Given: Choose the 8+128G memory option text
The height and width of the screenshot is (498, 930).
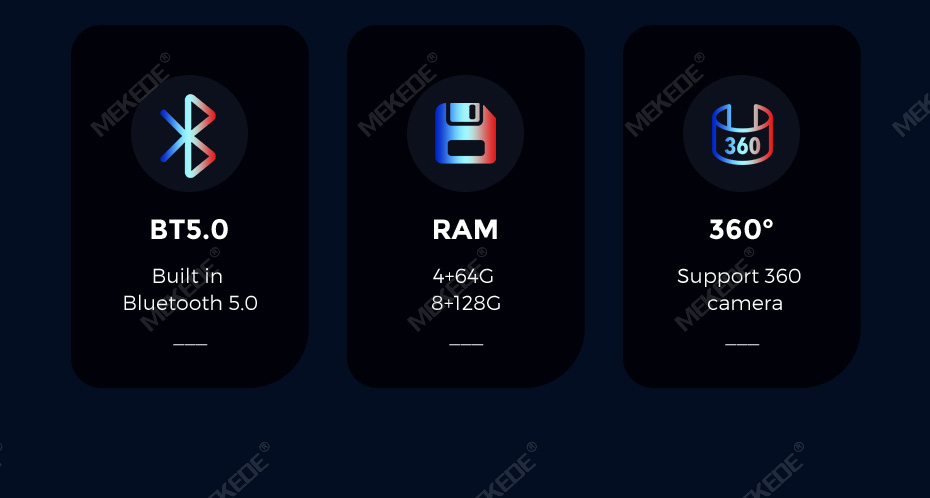Looking at the screenshot, I should pyautogui.click(x=466, y=304).
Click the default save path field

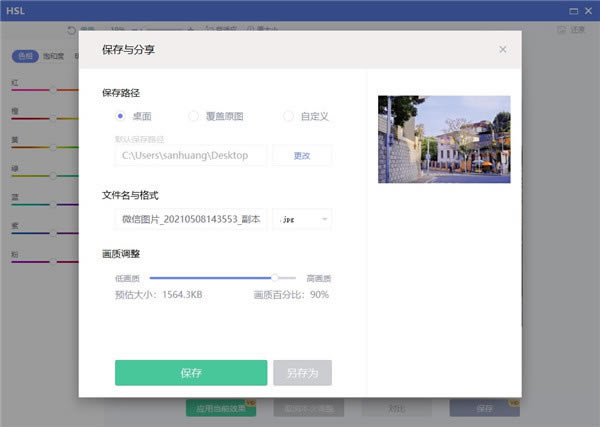tap(190, 155)
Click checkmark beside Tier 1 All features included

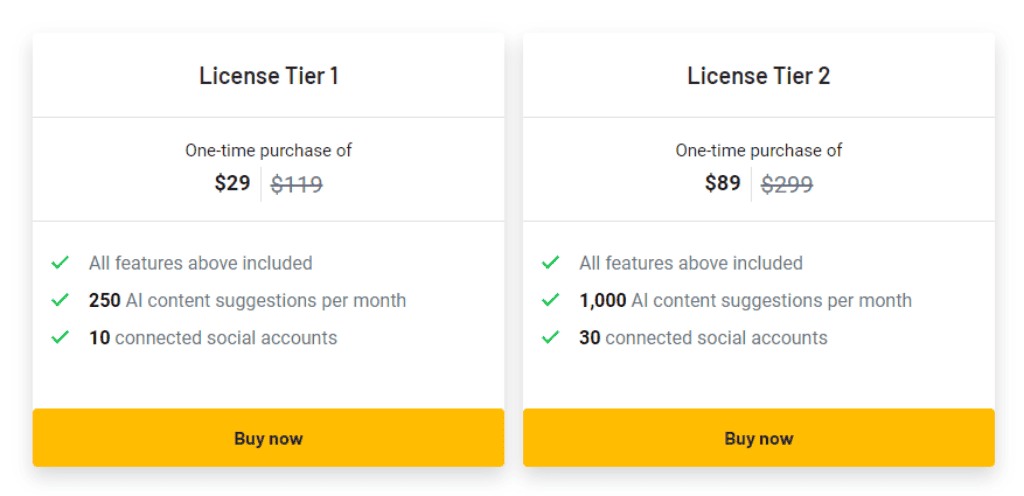tap(60, 263)
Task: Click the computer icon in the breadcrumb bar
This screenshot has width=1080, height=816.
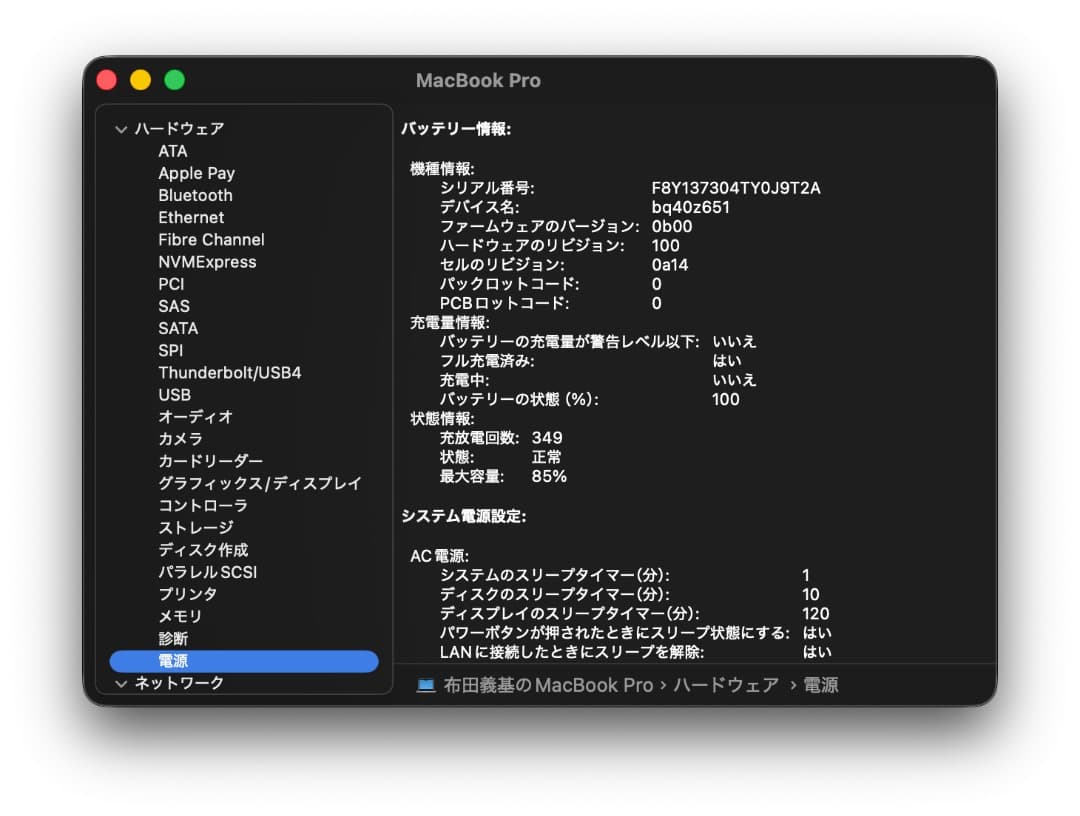Action: 424,684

#####

REQUIREMENT:
Please echo every line of the listing above exactly, leaving out the pictures.

RESPONSE:
Given: Choose the 8+128G memory option text
The height and width of the screenshot is (498, 930).
Looking at the screenshot, I should pyautogui.click(x=466, y=304).
Click the default save path field

tap(190, 155)
Click checkmark beside Tier 1 All features included

tap(60, 263)
Task: Click the computer icon in the breadcrumb bar
This screenshot has width=1080, height=816.
Action: 424,684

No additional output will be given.